Facts:
In
People of the Philippines v. Edwin Aleman y Longhas, the accused-appellant
Edwin Aleman was charged by Information with committing
robbery with homicide on February 10, 2003 in Quezon City when, together with an unidentified companion, he allegedly approached and ordered the victim,
Ramon Jaime Birosel, to open his car, stabbed him repeatedly with a bladed weapon causing mortal wounds to the chest and heart, and took the victim’s personal effects including two cellular phones, a wallet, cash, a necklace and a ring. The prosecution offered the eyewitness testimony of
Mark Almodovar, a fourteen-year-old deaf-mute who, with the assistance of licensed sign language interpreter Daniel Catinguil, identified accused-appellant in open court as the person who stabbed the victim, described the positions of the assailants and recounted how the two men buried the knife and discarded bloodstained clothing; the medico-legal report by P/S Insp.
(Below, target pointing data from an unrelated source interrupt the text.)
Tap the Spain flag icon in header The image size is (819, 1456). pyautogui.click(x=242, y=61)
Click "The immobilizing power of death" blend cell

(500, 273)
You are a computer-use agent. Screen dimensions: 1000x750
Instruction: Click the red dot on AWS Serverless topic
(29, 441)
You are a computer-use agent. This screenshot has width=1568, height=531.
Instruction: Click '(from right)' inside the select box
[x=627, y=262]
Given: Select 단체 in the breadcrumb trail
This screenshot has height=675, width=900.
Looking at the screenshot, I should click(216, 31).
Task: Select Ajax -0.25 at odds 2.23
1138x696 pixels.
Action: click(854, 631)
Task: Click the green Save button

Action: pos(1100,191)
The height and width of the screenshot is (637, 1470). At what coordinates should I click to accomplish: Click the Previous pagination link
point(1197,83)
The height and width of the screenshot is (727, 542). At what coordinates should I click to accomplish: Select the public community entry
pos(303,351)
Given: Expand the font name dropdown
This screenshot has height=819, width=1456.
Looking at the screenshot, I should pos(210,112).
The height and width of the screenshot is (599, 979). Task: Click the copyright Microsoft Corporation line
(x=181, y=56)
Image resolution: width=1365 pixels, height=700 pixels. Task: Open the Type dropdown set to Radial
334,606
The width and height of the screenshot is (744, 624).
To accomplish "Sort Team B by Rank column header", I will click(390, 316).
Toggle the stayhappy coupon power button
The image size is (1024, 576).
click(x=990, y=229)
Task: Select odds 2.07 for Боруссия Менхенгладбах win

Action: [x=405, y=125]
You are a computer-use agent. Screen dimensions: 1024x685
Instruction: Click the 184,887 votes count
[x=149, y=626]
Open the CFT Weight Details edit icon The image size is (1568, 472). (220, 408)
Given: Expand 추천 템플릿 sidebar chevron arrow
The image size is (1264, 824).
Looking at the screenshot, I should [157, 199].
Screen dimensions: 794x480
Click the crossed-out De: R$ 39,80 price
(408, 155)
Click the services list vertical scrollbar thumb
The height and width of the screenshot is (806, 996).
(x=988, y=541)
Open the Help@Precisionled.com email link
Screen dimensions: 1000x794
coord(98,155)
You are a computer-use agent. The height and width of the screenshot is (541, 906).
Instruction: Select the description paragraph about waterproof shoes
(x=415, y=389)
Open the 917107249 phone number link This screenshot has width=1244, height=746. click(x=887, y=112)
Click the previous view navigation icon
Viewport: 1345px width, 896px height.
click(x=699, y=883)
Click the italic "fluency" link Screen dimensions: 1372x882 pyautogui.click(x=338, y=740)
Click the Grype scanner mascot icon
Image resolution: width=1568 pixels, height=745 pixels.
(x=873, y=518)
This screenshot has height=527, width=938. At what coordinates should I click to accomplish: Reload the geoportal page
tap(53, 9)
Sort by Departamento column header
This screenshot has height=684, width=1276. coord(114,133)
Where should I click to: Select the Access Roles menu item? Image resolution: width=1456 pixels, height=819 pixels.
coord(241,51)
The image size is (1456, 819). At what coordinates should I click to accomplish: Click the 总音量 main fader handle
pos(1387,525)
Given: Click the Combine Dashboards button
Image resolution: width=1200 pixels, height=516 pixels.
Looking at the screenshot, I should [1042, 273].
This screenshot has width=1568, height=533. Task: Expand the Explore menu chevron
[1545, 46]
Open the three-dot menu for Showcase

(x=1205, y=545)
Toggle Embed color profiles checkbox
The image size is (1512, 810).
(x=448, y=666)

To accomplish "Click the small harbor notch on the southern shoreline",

Elizardo Daileg established the cause of death as hemorrhagic shock secondary to multiple stab wounds including perforation of the heart. Accused-appellant pleaded not guilty and offered alibi testimony that he was at a billiards hall from about seven until ten in the evening, corroborated by his sister and a third party, and pointed to Mark’s alleged failure to identify him in police line-ups; the Regional Trial Court of Quezon City, Branch 76 convicted him of robbery with homicide in its November 16, 2005 Decision and ordered reclusion perpetua plus indemnities and damages, the Court of Appeals affirmed that conviction on September 28, 2007, and the case reached the Supreme Court on appeal where the conviction was affirmed with modification to the monetary awards by imposing legal interest at six percent per annum from finality.
Issues:
Was the prosecution able to prove beyond reasonable doubt that accused-appellant committed the special complex crime of
robbery with homicide? Was the deaf-mute eyewitness,
Mark Almodovar, competent and credible to identify accused-appellant and testify to the events he witnessed? Does an alleged failure to identify the accused in a police line-up fatally undermine an eyewitness’s in-court identification? Were the penalty and the awards of civil indemnity, moral damages and actual damages properly determined and interest properly imposed?